Recipes

Sonny's Special Potato Latkes

Mitchell Davis

James Beard Foundation, NYC

"This recipe took me to the top of the latke world," wrote Mitchell Davis in his 2002 book, The Mensch Chef. In 1995, Davis (now our chief strategy officer) won the Foundation's latke cook-off with this delicious recipe that uses his mother's formula of one onion for every two potatoes.

Ingredients

  • 4 potatoes, such as russet or Yukon Gold, peeled and cut into large chunks
  • 2 large onions, halved, about 1 pound
  • 2 large eggs, lightly beaten
  • 1/4 cup matzoh meal
  • 2 1/2 teaspoons salt, to taste
  • 1/2 teaspoon freshly ground black pepper
  • 3/4 cup peanut oil, for frying

Method

Using the medium shredding blade of a food processor, grate a couple of pieces of potato, laying them horizontally in the feed tube to maximize the length of the strands. Next grate half an onion. Alternate the potatoes and onions in the feed tube until everything is grated. The onions will turn to mush, but their juices will help keep the potatoes from turning brown. Pick out any ungrated pieces.

Lay a clean dish towel inside a large bowl and transfer the grated mixture into the towel. Roll up the towel lengthwise and wring out as much liquid as possible (you can do this over the bowl or right over the sink).

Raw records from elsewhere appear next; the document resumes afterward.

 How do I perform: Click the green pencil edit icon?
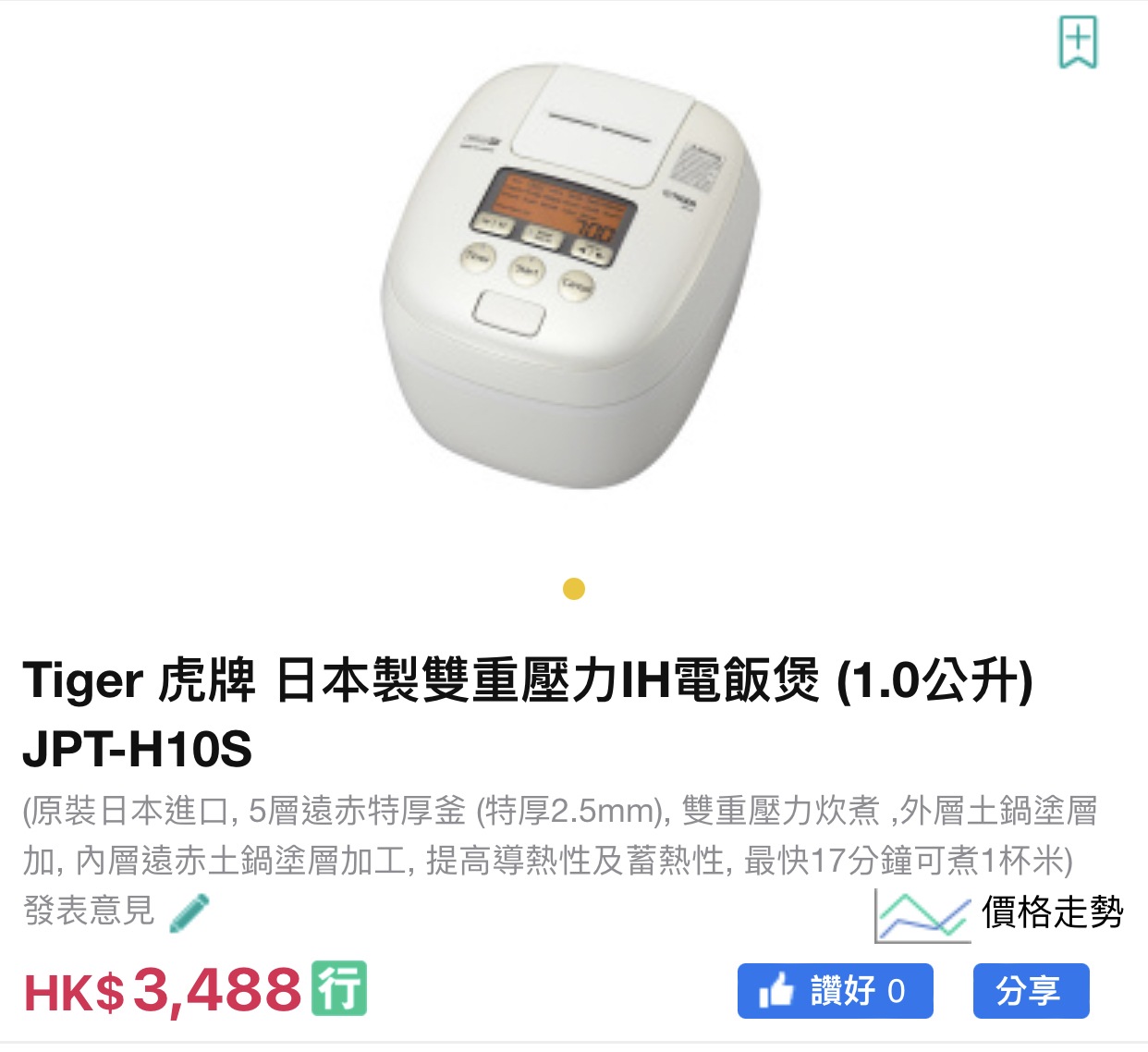(x=190, y=912)
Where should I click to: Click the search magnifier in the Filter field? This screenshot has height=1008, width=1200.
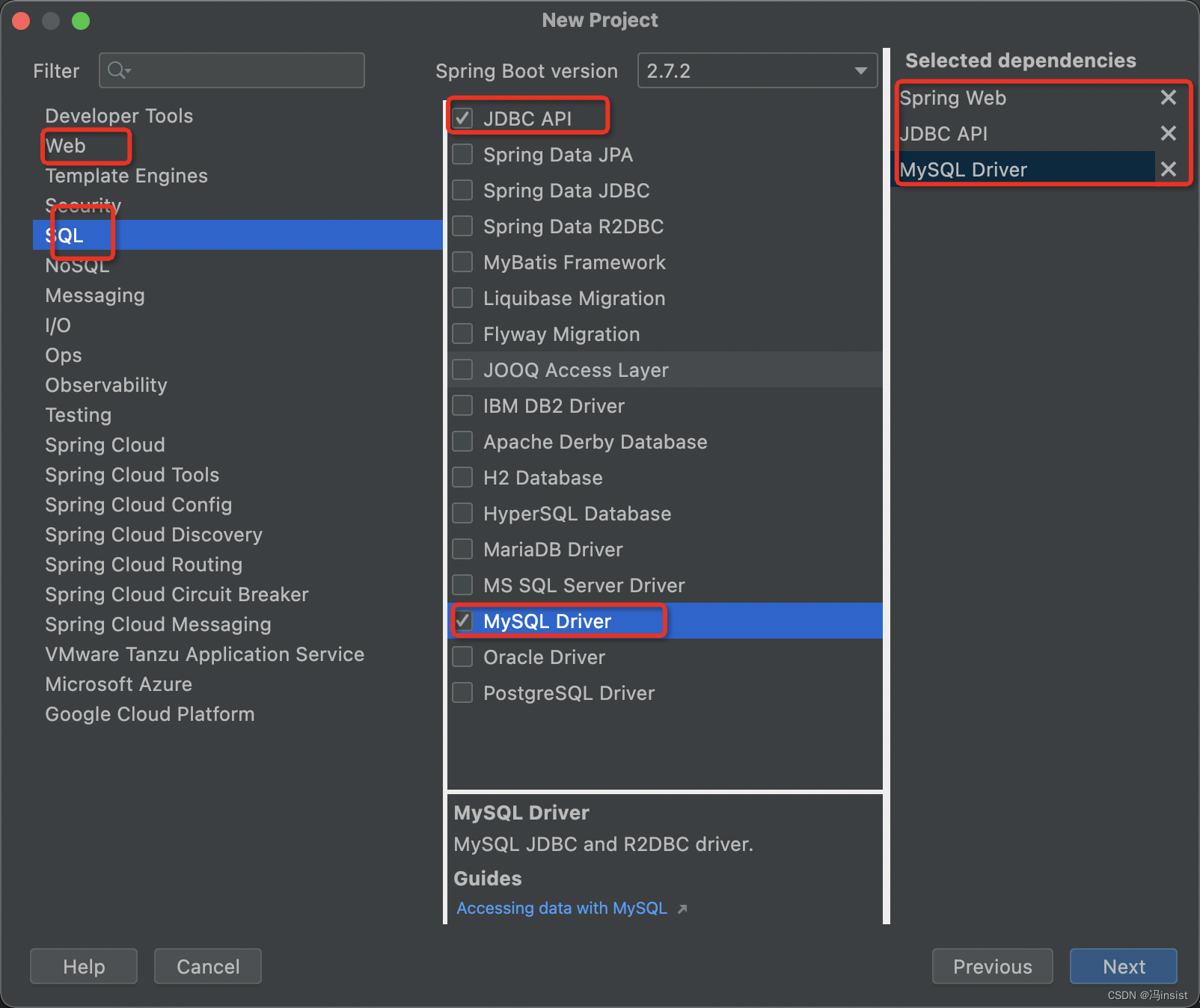coord(117,70)
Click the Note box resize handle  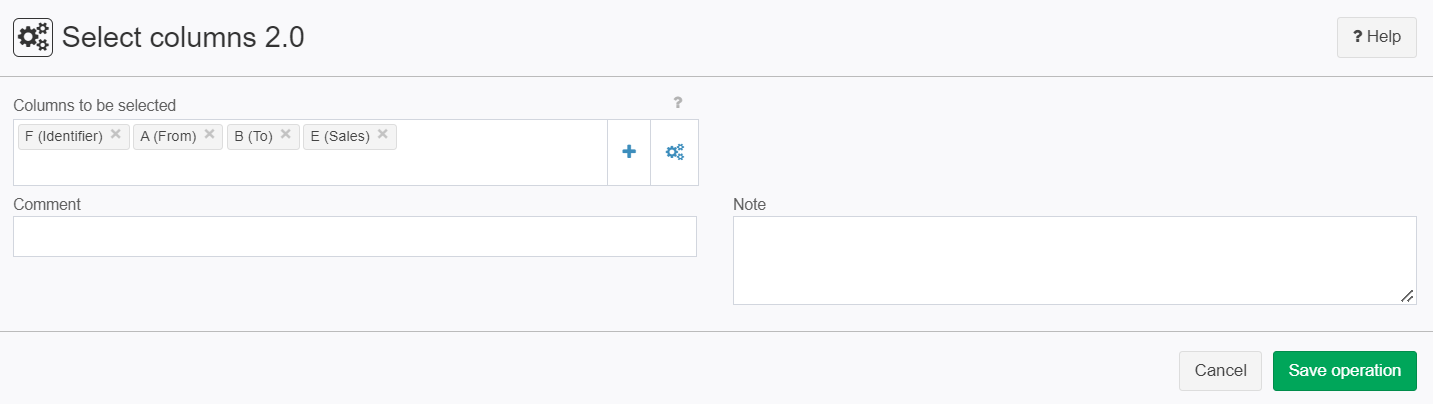coord(1407,296)
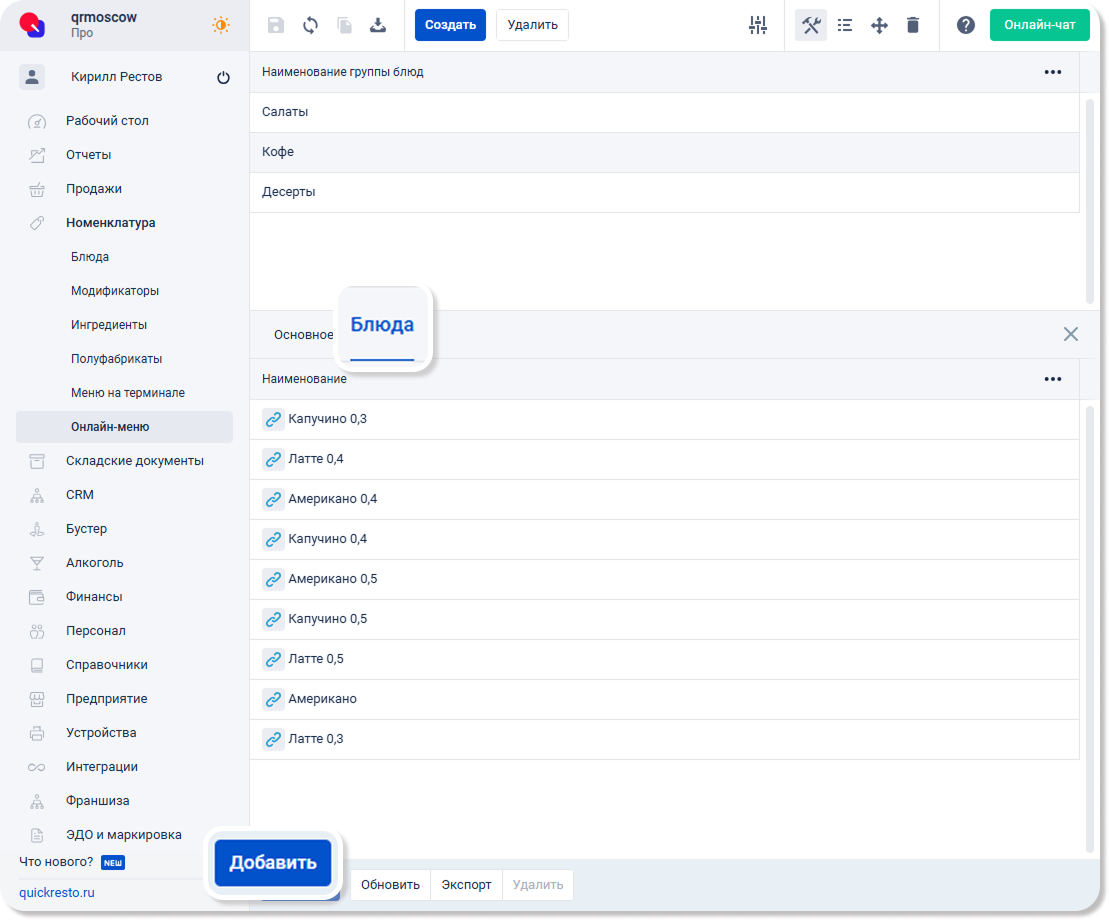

Transfer the grated mixture to a clean bowl. Add the eggs, matzoh meal, salt, and pepper, and mix well. In a large cast-iron or nonstick skillet, pour about 1/8 inch of oil and heat on medium high. The oil is hot enough when a piece of potato sizzles when added. Form a trial latke with a tablespoon of the mixture. Fry until brown, taste, and adjust the seasonings.

To form the latkes, scoop up about 1/2 cup of the mixture with your hands and loosely pat it into a pancake about 1/2-inch thick, leaving a few straggly strands around the edge. (As you work, liquid will accumulate in the bowl. Squeeze out the excess to form a compact pancake). After shaping each latke, slip it into the hot oil and flatten gently with the back of a spatula. Fry until deep golden brown, at least 10 minutes on each side to be sure the center is fully cooked. The latkes may take more or less time depending on how many you fit into your pan and how hot your stove is, but I've never been able to get the total cooking time under 15 to 20 minutes a batch. If the edges darken very quickly, lower the heat. To prevent excess oil absorption, flip each latke only once. Add oil between batches as needed, making sure the oil heats up again before frying more latkes. Drain the latkes on paper towels or a clean brown paper bag. Serve immediately.